Asked Friday about the prospect of raising weekly benefits, House Speaker Chris Sprowls, R-Palm Harbor, said the House is taking “a holistic look at our workforce.”

“Unemployment was extremely high during the lockdowns and the pandemics,” Sprowls said. “We have rolled out robust bills that do deal with getting people back into the workforce. And that has been our focus.”

Two House bills (HB 207 and HB 1617) filed by Democrats, both seeking to raise the weekly maximum benefit to $500, have not been heard in committees.

An increase in state benefits could increase employer contributions to the unemployment trust fund, but state economists have not projected the impact of Brodeur’s bill.

Democrats also are calling for an increase in the number of weeks of eligibility.

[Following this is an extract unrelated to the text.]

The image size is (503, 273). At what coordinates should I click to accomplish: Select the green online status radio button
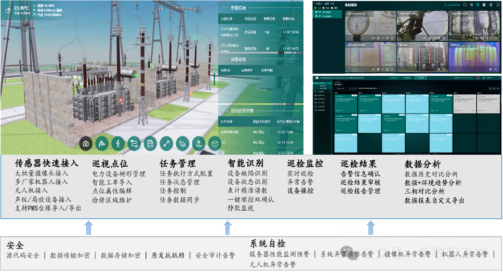coord(315,8)
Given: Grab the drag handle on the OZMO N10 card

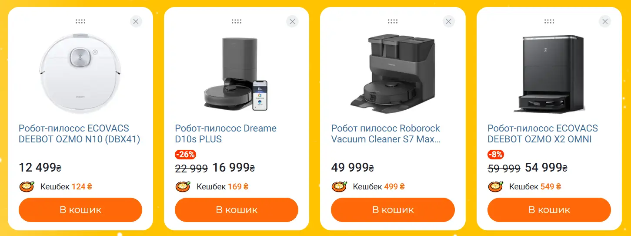Looking at the screenshot, I should coord(80,21).
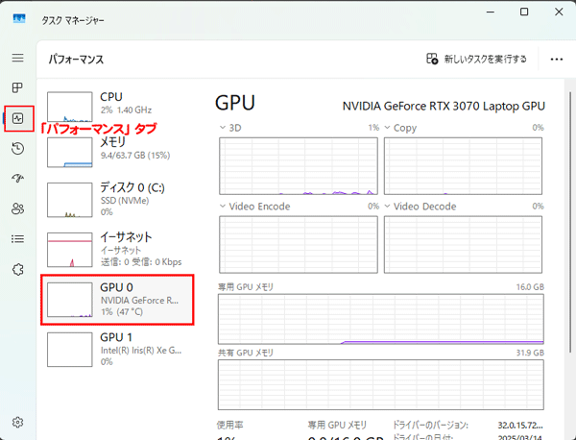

State law holds the number of weeks at 12 when unemployment is at or below 5 percent, with an additional week added for each 0.5 percentage point above 5 percent in the third quarter of a calendar year.

Florida’s number of weeks went from 12 to 19 weeks this year because the 2020 third-quarter jobless average was 8.6 percent.

The number of weeks, which is not addressed in the Senate bill, could revert to 12 next year if current unemployment conditions hold or improve through the end of September.

In a report released Friday, the state’s unemployment rate dipped from 4.8 percent in January to 4.7 percent in February.

The Senate is considering Brodeur’s proposal after Sprowls and Senate President Wilton Simpson, R-Trilby, reached a deal that would require out-of-state online retailers to collect sales taxes on items sold to Floridians and remit the taxes to the state.

The money would replenish the state’s depleted unemployment trust fund and help shield businesses from higher unemployment taxes. The Senate voted 30-10 on Friday to approve the plan (SB 50), 

The House version of the plan (HB 15) was approved Monday by the House Commerce Committee.